Dataset:

- - -

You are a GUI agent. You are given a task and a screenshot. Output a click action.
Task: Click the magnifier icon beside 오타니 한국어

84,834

- - -

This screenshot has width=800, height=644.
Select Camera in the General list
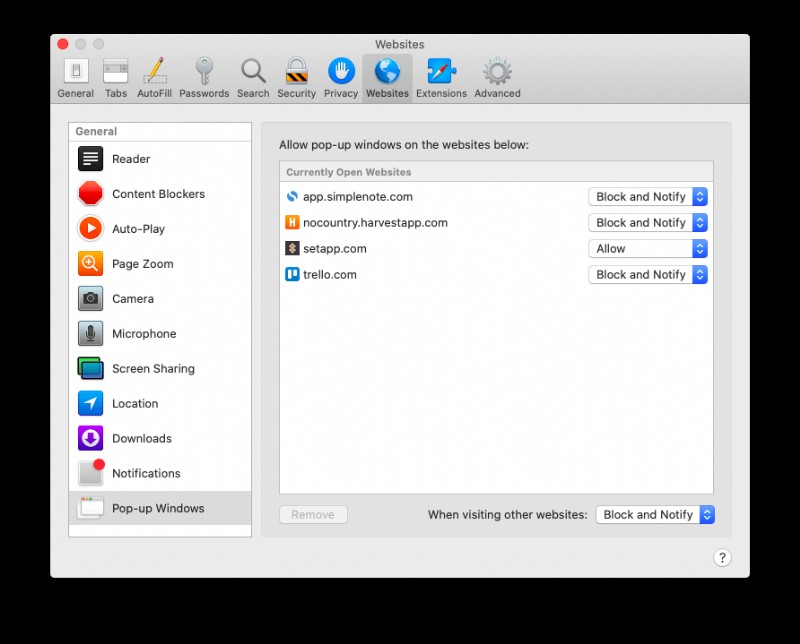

- - -

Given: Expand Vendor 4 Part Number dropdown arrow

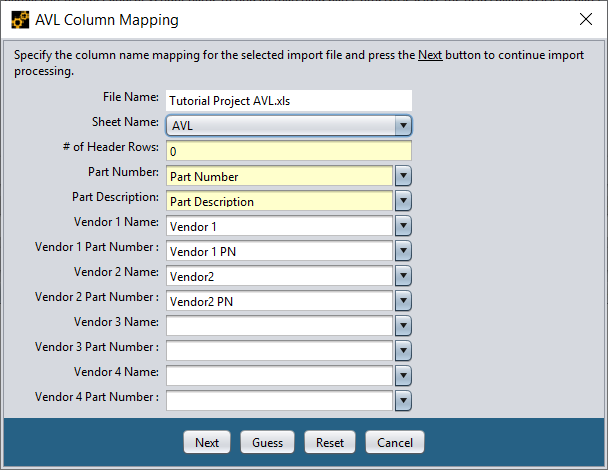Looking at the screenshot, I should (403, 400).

- - -

A word-for-word copy of the lines above from the one with "This screenshot has width=800, height=644." through the one with "Select Camera in the General list", inclusive, is the only output wanted.

Answer to this task:
This screenshot has width=800, height=644.
Select Camera in the General list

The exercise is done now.